As a sign of alleged solidarity in 2015, then-President Barack Obama sent field meals and other nonlethal support to Ukrainian troops. President Donald Trump countered that by selling actual arms to Ukraine. And he has imposed additional sanctions on Moscow. But Trump’s frequent complaints about NATO members’ inadequate defense spending, along with his old observation that NATO is outdated, create uncertainty that plays into Putin’s goal.
And despite Trump’s sometimes tough words, many perceive he remains averse to directly confront Putin.
That may be approaching an end. The Trump administration has informed Erdogan that it will not proceed with his planned purchase of up to 100 of Lockheed-Martin’s F-35 joint strike fighters if Turkey’s government goes through with its announced $2.5 billion purchase of Russia’s S-400 advanced surface-to-air missile system.
That makes urgent sense. Why give Russian anti-aircraft techs access to the internals of the world’s most advanced jet fighter? Last week, the military halted F-35 training of Turkish airmen in Arizona. “While we seek to maintain our valued relationship,” the Pentagon wrote, “Turkey will not receive the F-35 if Turkey takes delivery of the S-400.”

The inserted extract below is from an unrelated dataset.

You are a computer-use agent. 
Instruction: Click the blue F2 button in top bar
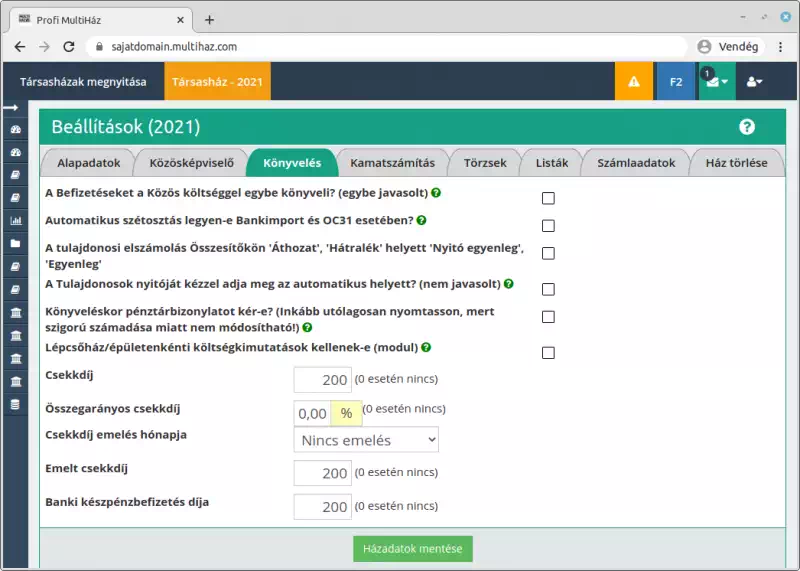coord(676,82)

As if to underline what Erdogan stands to lose, Trump staged an unusual White House flyover last week for Poland’s president, whose F-35 purchases are proceeding.
Erdogan is not without leverage dealing with Trump. The U.S. has long operated the Incirlik Air Base in the Turkish city of Adana, which has been invaluable for allied forces to surveil Russia for decades, and more recently to fight ISIS and al-Qaeda.
The Pentagon has aspirationally set a July 31 deadline for Turkey to cancel its purchase of Russian missiles, which are due to begin delivery two weeks before.
Don’t hold your breath. Erdogan has said: “There is absolutely no question of taking a step back from the S-400s purchase. That is a done deal.”
It would seem Turkey has chosen a side incompatible with its membership in NATO, which must now make its own choice about dropping a member for the first time.
We now return you to normal domestic programming of 20 debating Democrats seeking to replace Trump in the 2020 election.